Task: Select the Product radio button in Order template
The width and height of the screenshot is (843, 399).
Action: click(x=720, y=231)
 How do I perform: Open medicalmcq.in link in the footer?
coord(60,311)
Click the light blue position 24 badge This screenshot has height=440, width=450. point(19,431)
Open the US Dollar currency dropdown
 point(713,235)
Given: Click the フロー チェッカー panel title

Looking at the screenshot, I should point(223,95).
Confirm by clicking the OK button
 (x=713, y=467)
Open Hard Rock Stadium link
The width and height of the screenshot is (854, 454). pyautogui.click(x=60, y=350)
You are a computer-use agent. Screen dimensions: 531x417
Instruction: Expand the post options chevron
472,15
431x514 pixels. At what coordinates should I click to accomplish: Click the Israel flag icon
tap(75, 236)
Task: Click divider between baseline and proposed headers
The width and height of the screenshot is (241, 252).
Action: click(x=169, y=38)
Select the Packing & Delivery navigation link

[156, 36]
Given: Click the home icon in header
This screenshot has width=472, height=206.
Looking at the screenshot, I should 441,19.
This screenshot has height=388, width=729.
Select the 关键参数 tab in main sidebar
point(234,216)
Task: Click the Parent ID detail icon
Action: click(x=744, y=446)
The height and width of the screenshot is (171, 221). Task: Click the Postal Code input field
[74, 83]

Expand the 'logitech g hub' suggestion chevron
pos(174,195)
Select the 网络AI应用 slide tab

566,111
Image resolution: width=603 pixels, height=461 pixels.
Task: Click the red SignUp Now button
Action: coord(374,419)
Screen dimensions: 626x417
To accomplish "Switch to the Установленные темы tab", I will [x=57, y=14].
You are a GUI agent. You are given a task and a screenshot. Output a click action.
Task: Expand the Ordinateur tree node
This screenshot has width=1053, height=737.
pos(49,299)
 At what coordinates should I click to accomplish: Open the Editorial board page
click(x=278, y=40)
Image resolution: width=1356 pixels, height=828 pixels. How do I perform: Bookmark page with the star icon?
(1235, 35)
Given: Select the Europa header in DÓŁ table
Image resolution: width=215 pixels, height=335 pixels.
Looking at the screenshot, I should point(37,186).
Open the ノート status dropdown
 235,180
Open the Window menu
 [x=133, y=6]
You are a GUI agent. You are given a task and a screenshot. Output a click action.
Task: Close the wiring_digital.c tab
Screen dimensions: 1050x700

+===+

◆ **YOUR OBJECTIVE**:
Print the records once more, exactly as written.

◆ **RESPONSE FOR THIS EXERCISE**:
Task: Select the Product radio button in Order template
The width and height of the screenshot is (843, 399).
Action: click(x=720, y=231)
 How do I perform: Open medicalmcq.in link in the footer?
coord(60,311)
Click the light blue position 24 badge This screenshot has height=440, width=450. point(19,431)
Open the US Dollar currency dropdown
 point(713,235)
Given: Click the フロー チェッカー panel title

Looking at the screenshot, I should point(223,95).
Confirm by clicking the OK button
 (x=713, y=467)
Open Hard Rock Stadium link
The width and height of the screenshot is (854, 454). pyautogui.click(x=60, y=350)
You are a computer-use agent. Screen dimensions: 531x417
Instruction: Expand the post options chevron
472,15
431x514 pixels. At what coordinates should I click to accomplish: Click the Israel flag icon
tap(75, 236)
Task: Click divider between baseline and proposed headers
The width and height of the screenshot is (241, 252).
Action: click(x=169, y=38)
Select the Packing & Delivery navigation link

[156, 36]
Given: Click the home icon in header
This screenshot has width=472, height=206.
Looking at the screenshot, I should 441,19.
This screenshot has height=388, width=729.
Select the 关键参数 tab in main sidebar
point(234,216)
Task: Click the Parent ID detail icon
Action: click(x=744, y=446)
The height and width of the screenshot is (171, 221). Task: Click the Postal Code input field
[74, 83]

Expand the 'logitech g hub' suggestion chevron
pos(174,195)
Select the 网络AI应用 slide tab

566,111
Image resolution: width=603 pixels, height=461 pixels.
Task: Click the red SignUp Now button
Action: coord(374,419)
Screen dimensions: 626x417
To accomplish "Switch to the Установленные темы tab", I will [x=57, y=14].
You are a GUI agent. You are given a task and a screenshot. Output a click action.
Task: Expand the Ordinateur tree node
This screenshot has width=1053, height=737.
pos(49,299)
 At what coordinates should I click to accomplish: Open the Editorial board page
click(x=278, y=40)
Image resolution: width=1356 pixels, height=828 pixels. How do I perform: Bookmark page with the star icon?
(1235, 35)
Given: Select the Europa header in DÓŁ table
Image resolution: width=215 pixels, height=335 pixels.
Looking at the screenshot, I should point(37,186).
Open the ノート status dropdown
 235,180
Open the Window menu
 [x=133, y=6]
You are a GUI agent. You are given a task and a screenshot. Output a click action.
Task: Close the wiring_digital.c tab
Screen dimensions: 1050x700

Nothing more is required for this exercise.